Pending before this Court is the defendants’ motion to dismiss. Having reviewed the record, the Court finds that plaintiffs’ complaint is not ripe for adjudication.
The record indicates that plaintiffs had arranged to finance a housing development for low to moderate income families through the Arkansas Development Finance Authority Multi-Family Housing Renewal Bonds, (FHA ISSUED MORTGAGE LOANS) 1985 Series C, pursuant to Act No. 1062 of the General Assembly of the State of Arkansas, for the year 1985. The proposed construction was within the boundaries of West Memphis, Arkansas. The project was to be known as the Meadows Apartments, consisting of 72 units. Act No. 1062 specifically allows governmental subdivisions within which these projects are proposed to be built to delay the financing for one year by passing a resolution against the proposed financing and notifying the Arkansas Development Finance Authority.
The West Memphis City Council passed Resolution 1015 in response to plaintiff’s proposed project and stated numerous reasons for so doing. As a result of this action, plaintiffs now claim sufficient injury to themselves and relationship to any future tenants of their proposed project to litigate Civil Rights and Fair Housing Act claims. The only direct injury alleged by plaintiffs is the speculation costs that have been expended in devising, planning and arranging financing for the project. This injury alone is too remote to state a justiciable “case” or “controversy” as required under Article III of the United States Constitution. Secretary of State of Maryland v. Munson, 467 U.S. 947, 104 S.Ct. 2839, 2846, 81 L.Ed.2d 786 (1984), citing Singleton v. Wolff, 428 U.S. 106, 112, 96 S.Ct. 2868, 2873, 19 L.Ed.2d 826 (1976).
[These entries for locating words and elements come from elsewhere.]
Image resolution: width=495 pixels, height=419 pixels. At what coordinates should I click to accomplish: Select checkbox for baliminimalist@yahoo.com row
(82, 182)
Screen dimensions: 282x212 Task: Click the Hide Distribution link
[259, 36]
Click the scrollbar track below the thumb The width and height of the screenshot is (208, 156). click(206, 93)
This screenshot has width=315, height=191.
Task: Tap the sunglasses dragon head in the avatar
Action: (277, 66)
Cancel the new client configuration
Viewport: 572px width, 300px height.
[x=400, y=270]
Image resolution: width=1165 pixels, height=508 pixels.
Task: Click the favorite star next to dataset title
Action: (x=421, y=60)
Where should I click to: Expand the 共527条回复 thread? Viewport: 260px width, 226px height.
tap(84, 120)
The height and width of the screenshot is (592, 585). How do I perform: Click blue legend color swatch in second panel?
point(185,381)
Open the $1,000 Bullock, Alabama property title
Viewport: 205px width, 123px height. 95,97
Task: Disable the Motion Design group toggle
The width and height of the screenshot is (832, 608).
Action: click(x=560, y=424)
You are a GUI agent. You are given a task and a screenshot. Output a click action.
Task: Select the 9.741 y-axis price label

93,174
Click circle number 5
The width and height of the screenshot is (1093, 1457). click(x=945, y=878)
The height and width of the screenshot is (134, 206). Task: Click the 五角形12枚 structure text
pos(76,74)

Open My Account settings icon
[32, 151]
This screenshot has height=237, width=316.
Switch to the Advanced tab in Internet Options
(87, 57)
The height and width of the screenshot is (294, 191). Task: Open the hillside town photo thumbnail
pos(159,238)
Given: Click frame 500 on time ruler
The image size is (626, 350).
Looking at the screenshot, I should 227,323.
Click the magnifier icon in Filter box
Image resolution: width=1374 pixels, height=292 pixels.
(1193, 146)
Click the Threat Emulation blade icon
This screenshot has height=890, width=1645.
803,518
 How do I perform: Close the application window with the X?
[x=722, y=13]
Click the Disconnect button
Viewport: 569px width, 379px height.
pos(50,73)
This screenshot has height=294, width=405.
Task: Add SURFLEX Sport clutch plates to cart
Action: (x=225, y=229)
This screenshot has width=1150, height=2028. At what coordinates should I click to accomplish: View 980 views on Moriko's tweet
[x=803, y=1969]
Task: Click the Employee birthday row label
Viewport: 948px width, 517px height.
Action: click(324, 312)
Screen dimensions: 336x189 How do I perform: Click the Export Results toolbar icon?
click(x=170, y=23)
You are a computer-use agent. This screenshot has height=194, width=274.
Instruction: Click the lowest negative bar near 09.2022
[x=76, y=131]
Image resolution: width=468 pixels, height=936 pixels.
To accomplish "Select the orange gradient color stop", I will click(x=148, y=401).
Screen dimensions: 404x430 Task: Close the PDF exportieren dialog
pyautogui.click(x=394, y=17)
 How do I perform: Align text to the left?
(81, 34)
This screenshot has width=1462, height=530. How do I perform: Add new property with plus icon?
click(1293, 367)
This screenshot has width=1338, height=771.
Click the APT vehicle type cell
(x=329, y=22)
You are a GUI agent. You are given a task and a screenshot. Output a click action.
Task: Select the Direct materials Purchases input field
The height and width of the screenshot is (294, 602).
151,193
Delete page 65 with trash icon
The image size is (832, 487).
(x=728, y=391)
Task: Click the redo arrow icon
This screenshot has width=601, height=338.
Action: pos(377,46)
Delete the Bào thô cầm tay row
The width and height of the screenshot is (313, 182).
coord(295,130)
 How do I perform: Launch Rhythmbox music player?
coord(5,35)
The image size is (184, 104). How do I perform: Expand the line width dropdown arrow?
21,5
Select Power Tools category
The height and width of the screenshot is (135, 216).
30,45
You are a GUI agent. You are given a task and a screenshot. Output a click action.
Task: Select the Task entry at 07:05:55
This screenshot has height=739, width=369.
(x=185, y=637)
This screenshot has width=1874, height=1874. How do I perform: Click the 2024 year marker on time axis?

A further problem for plaintiffs is the fact that this alleged injury is due to the proper exercise of governmental discretion. It does not rise to the level of a justiciable injury in fact for the plaintiffs to have “hoped” the idea would go through and pay off for them. This was intended by the Arkansas Legislature to be a risk of getting involved with this type of financing. The legislative history of Act 1062 indicates that the Arkansas Legislature wanted governmental subdivisions to indicate their resolve against such financing before the bonds were issued and the expense of producing these finances had progressed very far. This is illustrated by the fact that the governing subdivision can only delay the issuance of the proposed bonds for one year — not block them totally.
While this Court is mindful of case law permitting developers to exert the rights of their future low and moderate income inhabitants, the facts of this case are quite different. The Supreme Court has made it clear that “assertion of a right to a particular kind of Government conduct [i.e., approving low income developments and financing], which the Government has violated by acting differently, cannot alone satisfy the requirements of Article III without draining those requirements of meaning.” Valley Forge Christian College v. Americans United for Separation of Church and State, Inc., 454 U.S. 464, 483, 102 S.Ct. 752, 764, 70 L.Ed.2d 700 (1982). See also *459Allen v. Wright, 468 U.S. 737, 104 S.Ct. 3315, 3327, 82 L.Ed.2d 556 (1984); U.S. v. Richardson, 418 U.S. 166, 94 S.Ct. 2940, 41 L.Ed.2d 678 (1974).
At this stage of the process, plaintiffs still could be able to complete their project. They have claimed no property rights, denial of permits or zoning changes that could potentially have ripened this case to a justiciable issue.
Accordingly, defendants’ motion to dismiss is granted.